Page and screen pointing data

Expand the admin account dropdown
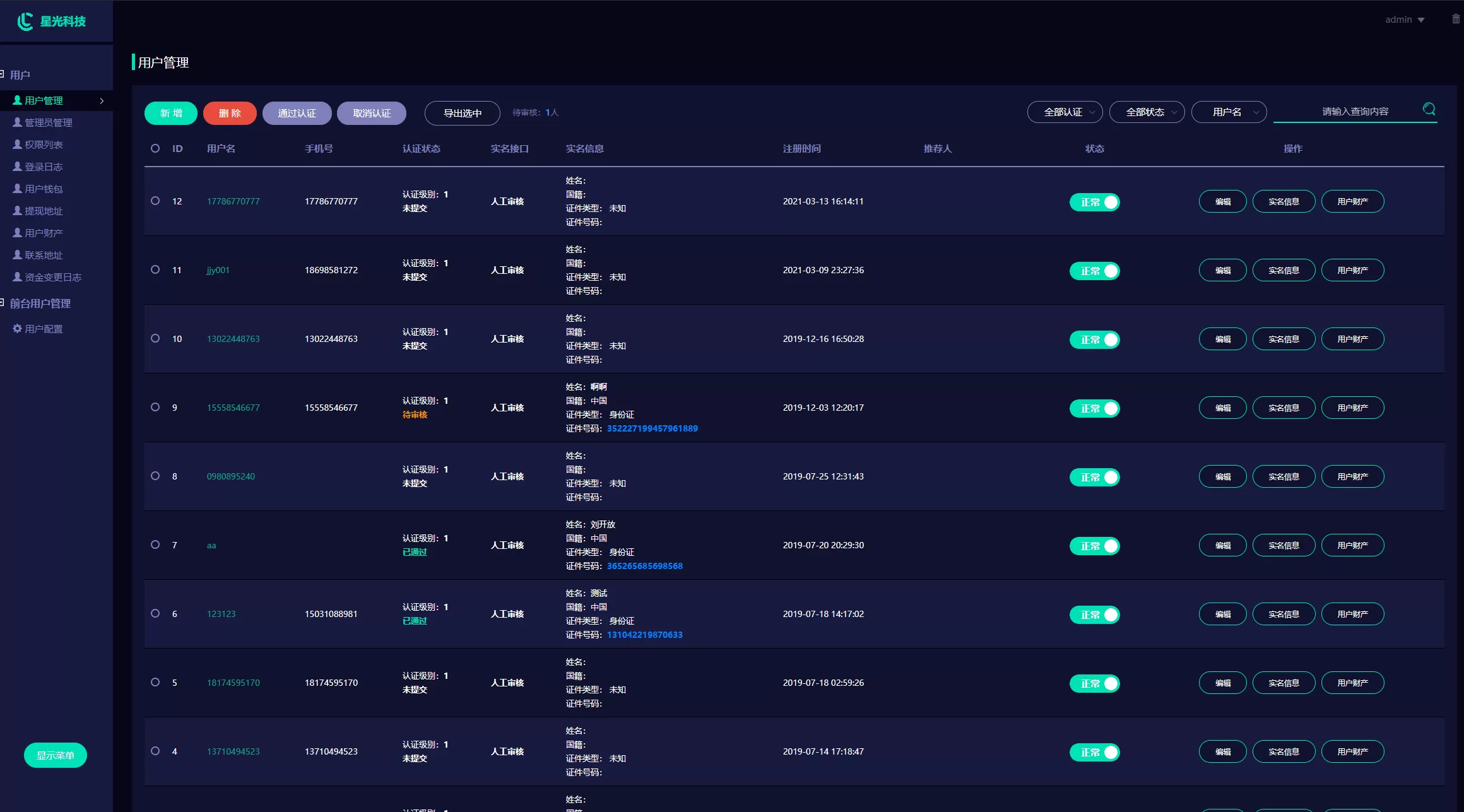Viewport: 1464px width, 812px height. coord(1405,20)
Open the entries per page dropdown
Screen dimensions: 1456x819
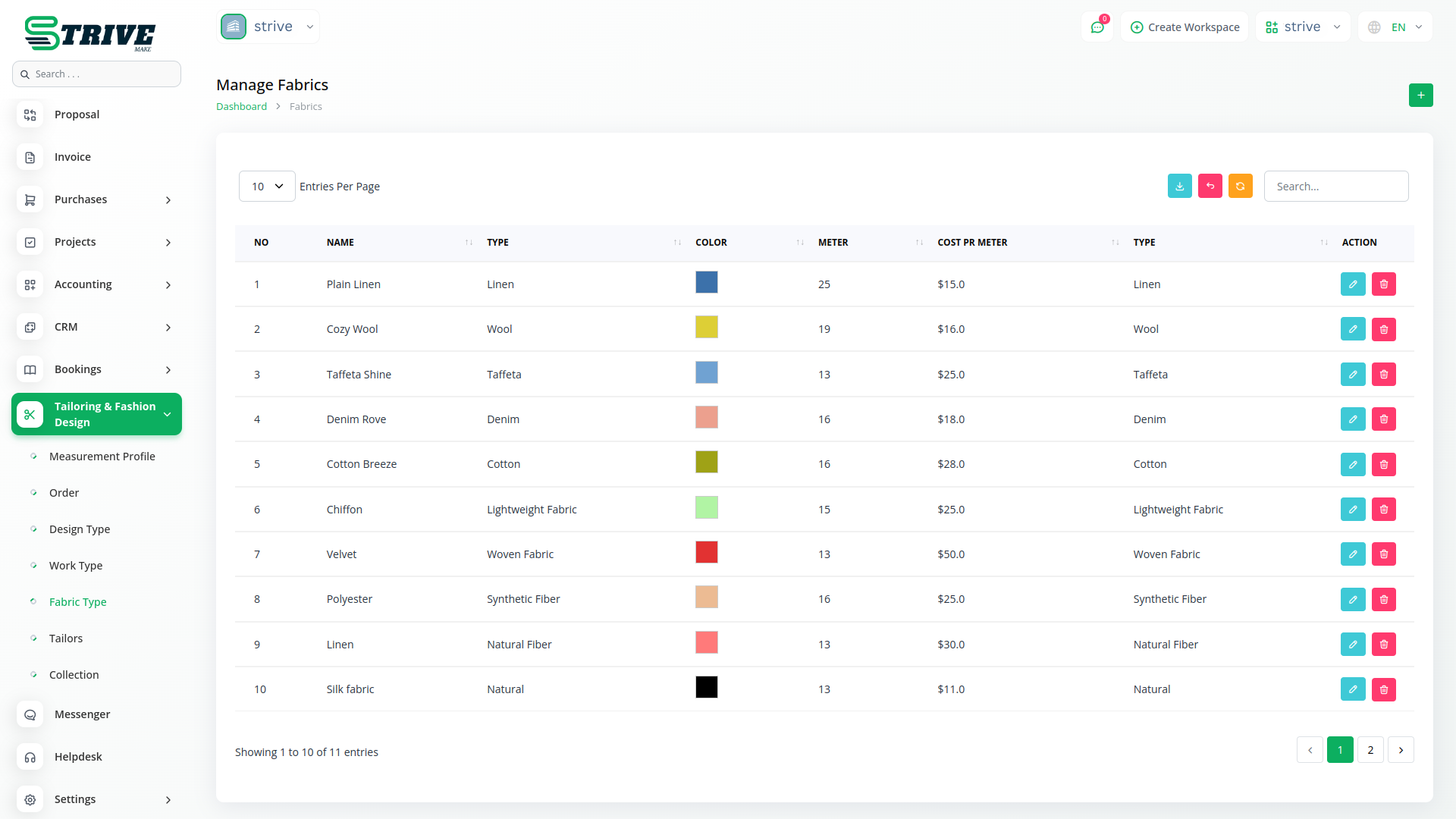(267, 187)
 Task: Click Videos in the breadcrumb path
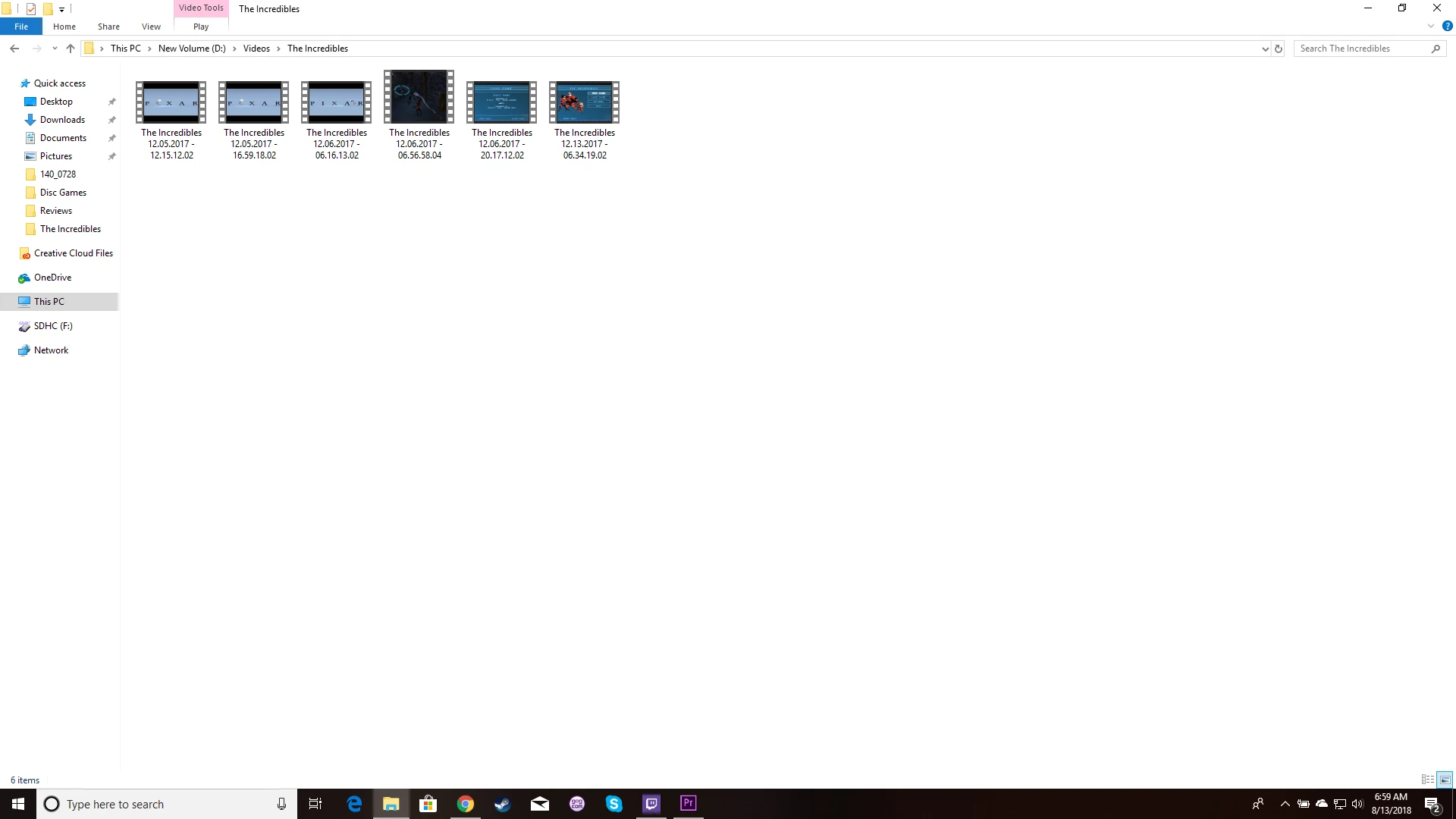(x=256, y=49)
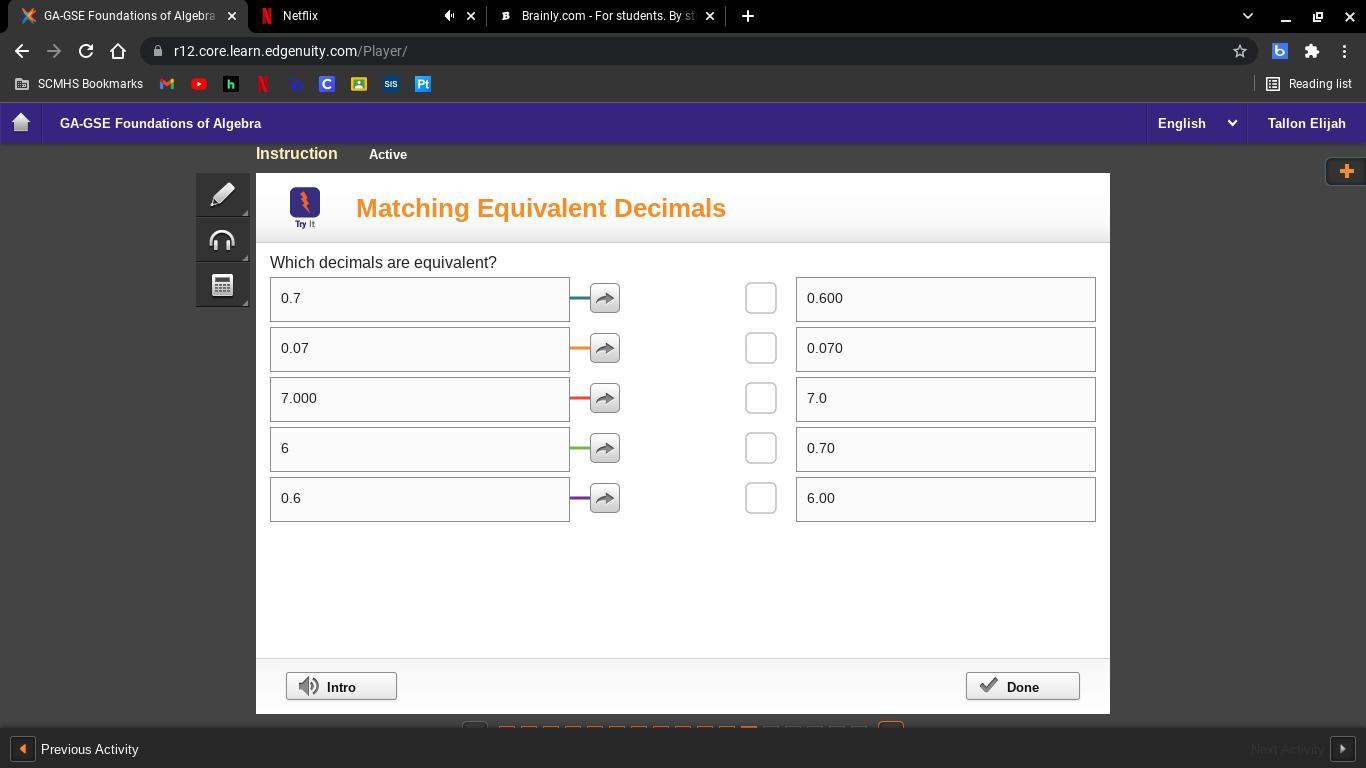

= REQUIRED TASK =
Update the material by replacing "dropdown" with "menu" everywhere it appears, changing nothing else and leaving the pictures out.

= REPLY TO THE TASK =
Expand the admin account menu
Viewport: 1464px width, 812px height. coord(1405,20)
Open the entries per page menu
Screen dimensions: 1456x819
(267, 187)
 Task: Click Videos in the breadcrumb path
(x=256, y=49)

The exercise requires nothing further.